24 de outubro de 2010

O QUE É SER DE ESQUERDA?

Ser de esquerda, originalmente, é enxergar a história da humanidade como a história da luta de classes e colocar-se a serviço da classe mais oprimida, a dos operários, para se assenhorar dos meios de produção e assim romper com o ciclo de alienação do trabalho, criando uma sociedade comunista, onde tudo será repartido entre todos igualmente. Para tomar o poder, é preciso usar as forças sociais insurgentes e postar-se como vanguarda das lutas populares, para queimar etapas.

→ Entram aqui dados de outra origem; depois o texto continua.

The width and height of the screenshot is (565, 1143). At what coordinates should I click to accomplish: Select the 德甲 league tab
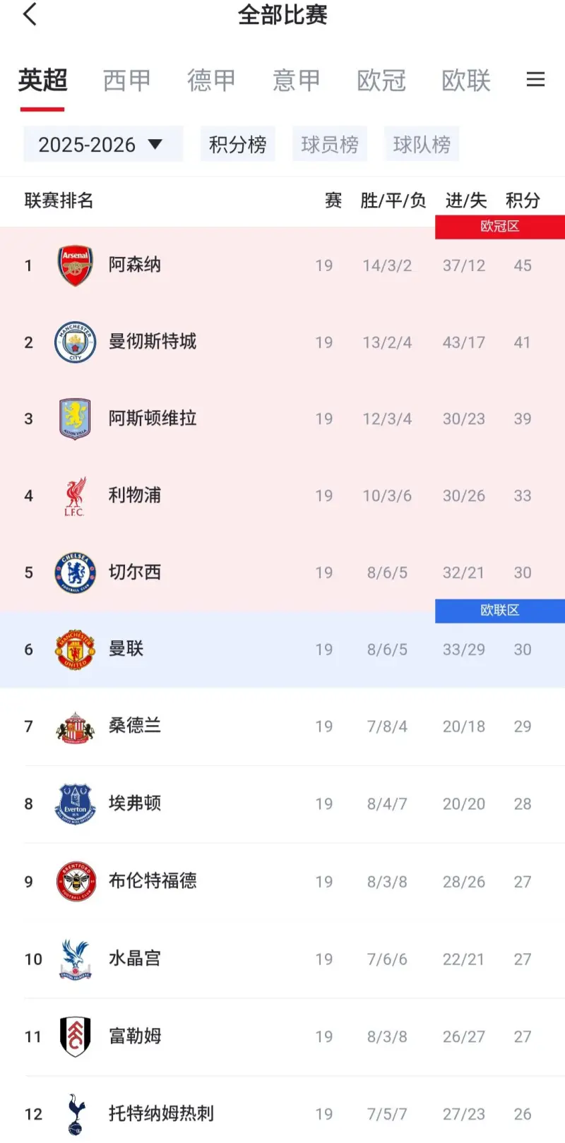[211, 80]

Lênin conseguiu isso implantado o terror. Trotski enxergava a revolução como permanente e por isso foi assassinado pelo burocrata estabilizador Stalin. Cubanos e vietnamitas apostaram na guerrilha. Gramsci mandava a ética às favas. Latino-americanos sonham com uma URSS cucaracha. Na Europa, desaguou no estado social, hoje fazendo água com a globalização. Em todo o mundo, partidos da esquerda estão em baixa, com exceção do Brasil e alguns outros países, que tardiamente se manifestam depois de décadas de repressão.

Mas os teóricos da esquerda estão blindados por uma capa de charme intelectual, já que de Marx a Sartre, são bambas nos diagnósticos e uma tragédia nas propostas de ação. Como os livros sobrevivem às ditaduras, a memória preserva o que está escrito, enquanto os crimes são acobertados por uma grossa camada de álibis. Colaboram com isso as ideologias da direita, a superexploração das nações e das massas e a transgressão de todas as leis e fronteiras do sistema econômico internacional, que se comporta conforme definiu o marxismo clássico, que foi capaz de enxergar claramente um fenômeno nascente no século 19, o capitalismo.

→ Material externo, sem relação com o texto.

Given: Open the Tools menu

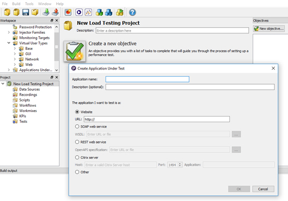Looking at the screenshot, I should click(29, 4).
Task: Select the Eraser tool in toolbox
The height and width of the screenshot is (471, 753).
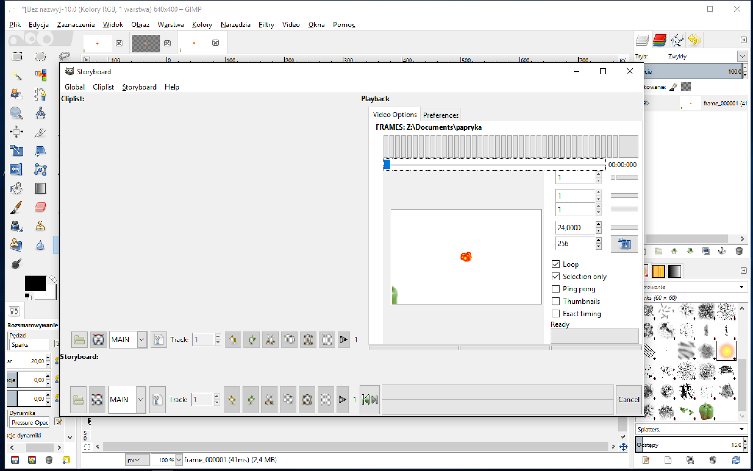Action: tap(40, 207)
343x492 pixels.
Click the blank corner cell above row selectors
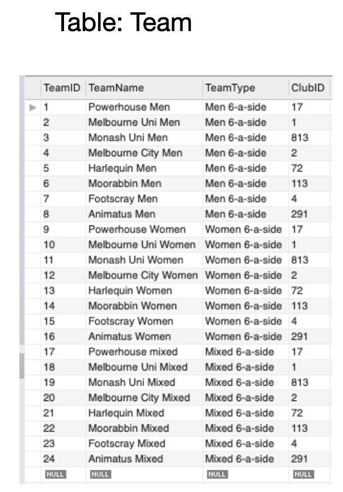click(x=32, y=88)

No Brasil, a esquerda é uma sucessão de desastres, não apenas na prática, mas também na teoria. Não temos um pensador marxista decente, apesar de haver muito marxismo em uma série de autores brilhantes. É sintomático que nosso melhor analista, Raymundo Faoro, com sua imbatível tese sobre os donos do poder, a percepção de que é o estamento, a classe senhorial e política, que domina o país e não a burguesia, não seja marxista. Mas se você pega Nelson Werneck Sodré, com sua teoria engessante sobre o Brasil, ou Leôncio Basbaum, com sua História do Brasil sob a camisa de força do que ele imaginava ser o marxismo, vemos a miséria mental da esquerda entre nós, uma situação que chega ao apogeu em titulados toscos como Emir Sader ou Francisco Weffort.

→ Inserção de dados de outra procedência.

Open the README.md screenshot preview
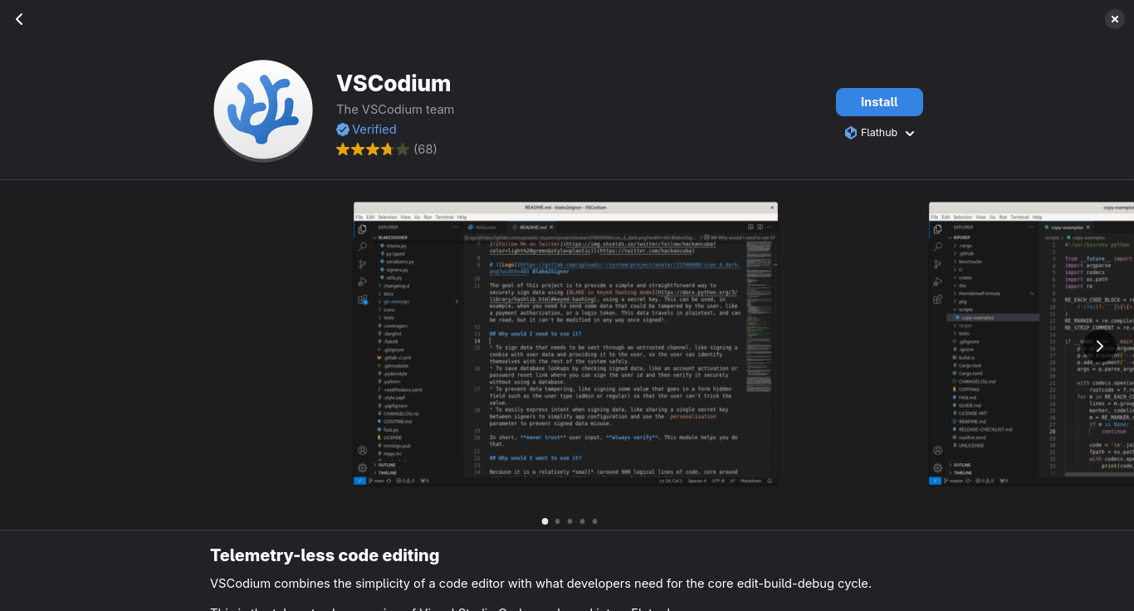This screenshot has width=1134, height=611. point(565,344)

A esquerda perdeu inúmeros bondes da História. Primeiro, na revolução e 30, quando Luis Carlos Prestes se recusou a liderar militarmente o movimento (recusou-se depois de sumir com o dinheiro enviado para ele para se organizar), preferindo arriscar numa aventura cacifada pelos russos, em 1935, quando jogou no lixo mais uma oportunidade de participar do processo democrático, plenamente vigente na época com um governo constituinte. Em 1964, foi a esquerda que cercou o presidente trabalhista João Goulart com agitação acima do suportável, levando-a para o desenlace trágico do golpe de estado da direita civil, depois abarcado pelos militares. No Brasil pós anistia, a esquerda abraçou-se ao Partido dos Trabalhadores, que ao tomar o poder assumiu um governo voltado para os banqueiros e hoje faz de tudo para impedir a irresistível ascensão do candidato José Serra.

O PT deixou de ser de esquerda com o mensalão e ao aliar-se a Collor, seu mais notório ex-inimigo, mas a casca se mantém, com uma candidata pré-definida pelo próprio presidente como poste. O grande erro do governo foi apostar todas as suas fichas no primeiro turno. Não contaram com a sensibilidade política de Serra, que escutou os apelos e transcendeu as origens da sua candidatura, assumindo uma postura de presidente de união nacional.

Hoje, cada voto conta. A indecisão pode ser fatal. Não podemos abrir mão da chance de riscar do mapa federal essa súcia palaciana que empalmou o poder e ainda convence com seu discurso ciclotímico, com todas as nuances da psicopatia. Vejo pessoas talentosas se atirando cegamente numa imagem formatada ao longo da vida. Fica difícil mudar a percepção depois de tantos anos de envolvimento com algumas idéias. Mas essa é a natureza da mudança profunda: contrariar o que envolveu nossa mente como se fosse um cânone. Basta abrir os olhos e ver o clamor da nação mobilizado para evitar mais crimes.

Não viaje no feriadão, não jogue fora seu voto, decida-se pela erradicação dos que se dizem de esquerda, mas são piores do que isso, são apenas fisiológicos. Queremos promover um funeral da atual situação nas urnas. É preciso ganhar de ponta a ponta, desde o primeiro momento da apuração. Senão, poderá haver fraude ou acontecer o pior. Mas temos fé que tudo vai correr bem.